Константин Азадовский, опубликовавший этот текст с обширным его анализом4, считает достоверность истории сомнительной. К его аргументам можно добавить, что скопцы не кастрировали насильно, и оскопленные практически никогда не жаловались на произведенную над ними операцию. Для Клюева же фантазия бегства от кастрации имела характер повторяющегося и, по-видимому, субъективно важного мотива. В своих записях точно такую же историю он рассказывал о первом своем любовнике, персе Али, который тоже «скрывался от царской печати»5.

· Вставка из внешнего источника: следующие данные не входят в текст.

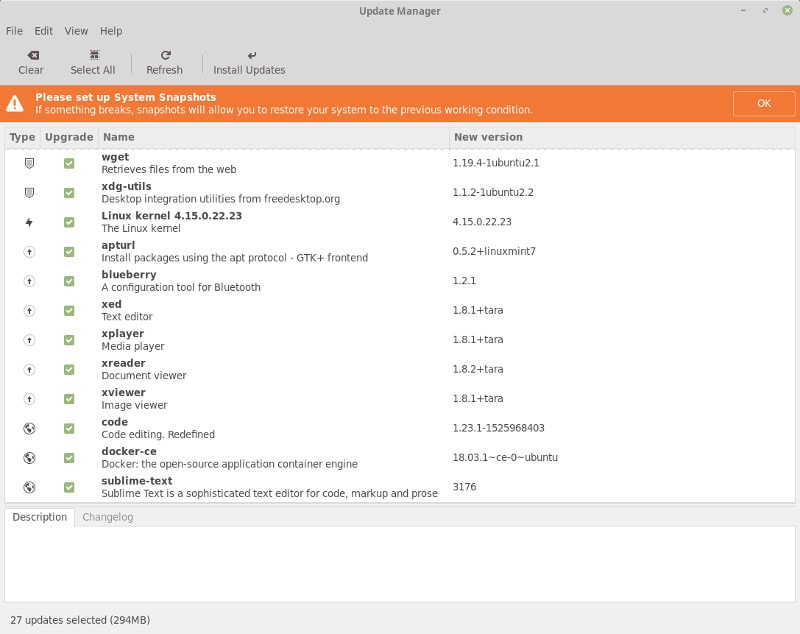This screenshot has width=800, height=634.
Task: Switch to the Changelog tab
Action: tap(107, 517)
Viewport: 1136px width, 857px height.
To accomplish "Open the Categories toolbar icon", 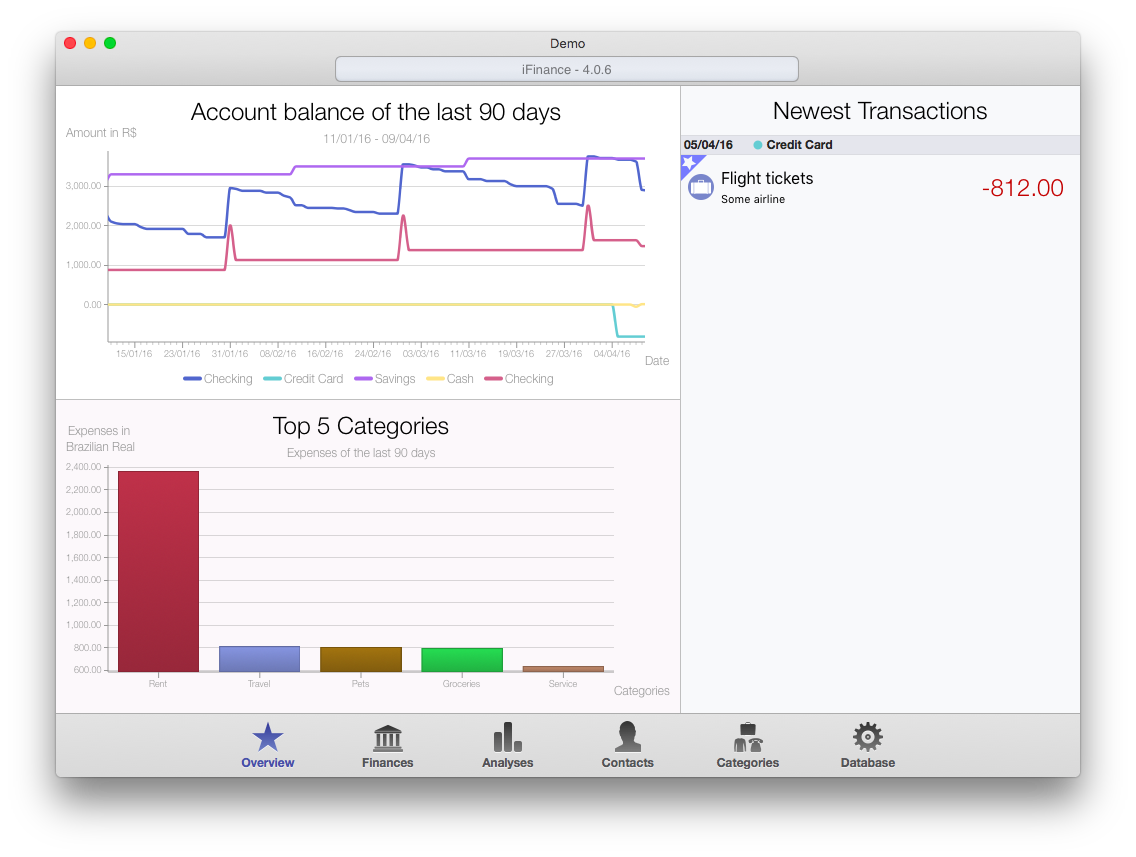I will coord(747,745).
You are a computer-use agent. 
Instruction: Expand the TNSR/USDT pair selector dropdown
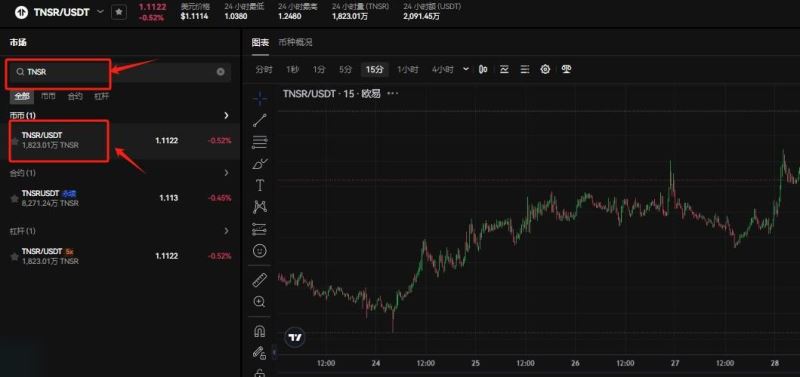(x=100, y=12)
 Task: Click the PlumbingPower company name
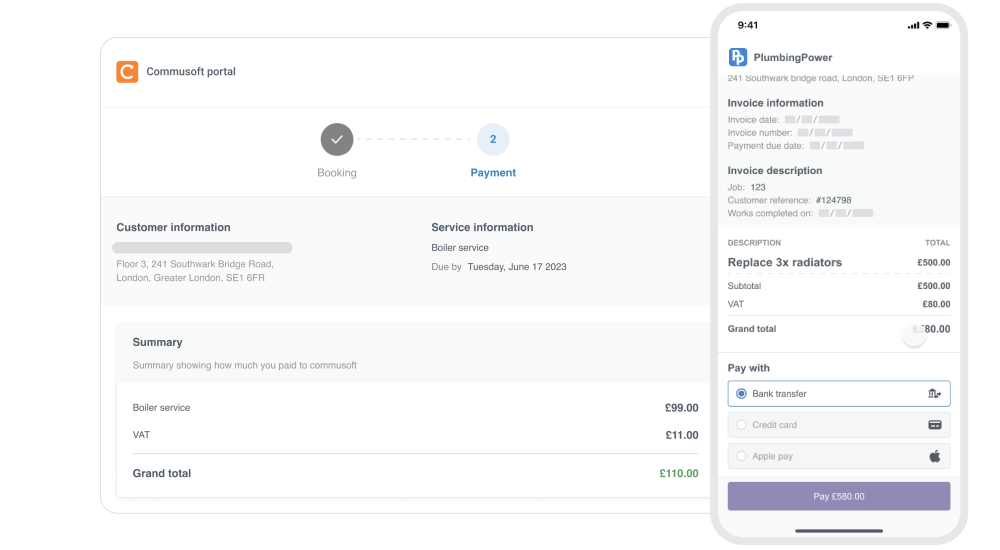click(793, 58)
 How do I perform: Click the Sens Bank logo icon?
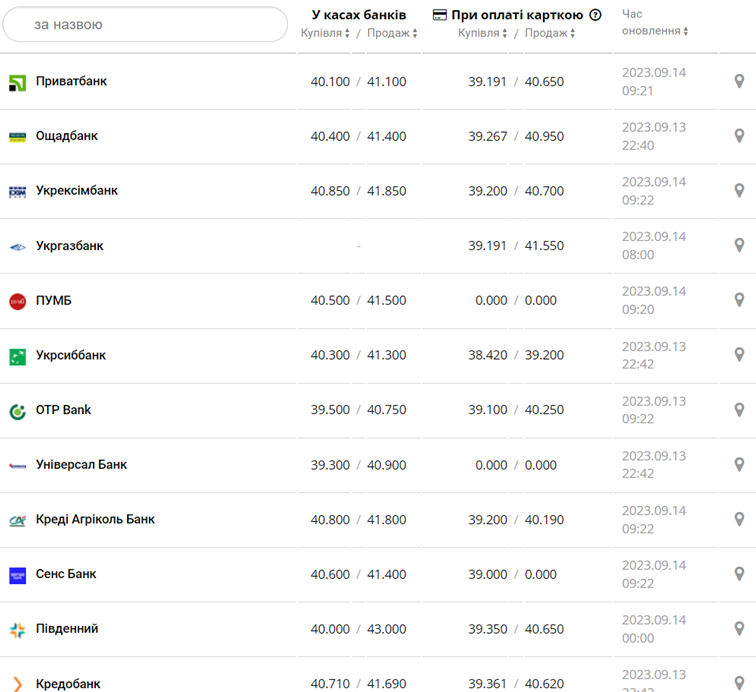(x=17, y=575)
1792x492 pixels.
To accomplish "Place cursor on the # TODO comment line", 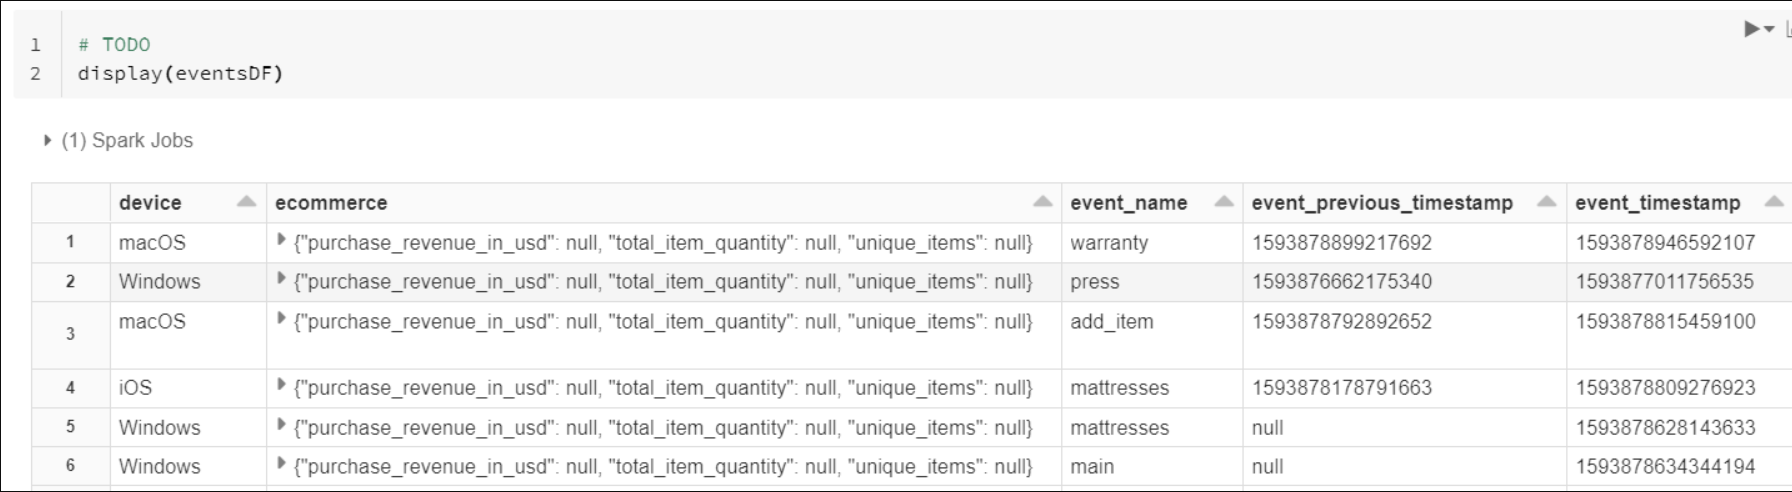I will point(114,44).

Оскопление, добровольная кастрация, было столь же важно для Клюева, как для других поэтов бывает важна добровольная смерть, суицид. Смерть и кастрация суть предельные состояния: тело расстается с душой, тело расстается с полом. Обоих состояний люди боятся, избегают физически, вытесняют психологически, стараются не думать о них и не помнить. Поэты, особенно поэты модерна, думали о них, помнили и писали. Избегая физической кастрации, Клюев интересовался людьми, которые принимали ее добровольно. Поэтому ключевым и повторяющимся элементом его идентичности становится рассказ о том. как он, или его любимый, избежали кастрации. Так
другие поэты писали о самоубийцах, которые воплощали не осуществленный пока самим поэтом соблазн. Оскопления русских сектантов давали метафору более редкую, но не менее значимую. Клюев обращается к ней в стратегических местах. «Любовь отдам скопцу ножу. Бессмертье ж излучу в напеве» (1/424), — в двух строчках рассказывает он о трех своих жизненных ролях — любовника, сектанта и поэта. Иногда роли эти сливаются еще теснее, сами стихи оказываются предназначенными для скопцов: «Духостихи отдают молоко Мальцам без-удным, что пляшут легко».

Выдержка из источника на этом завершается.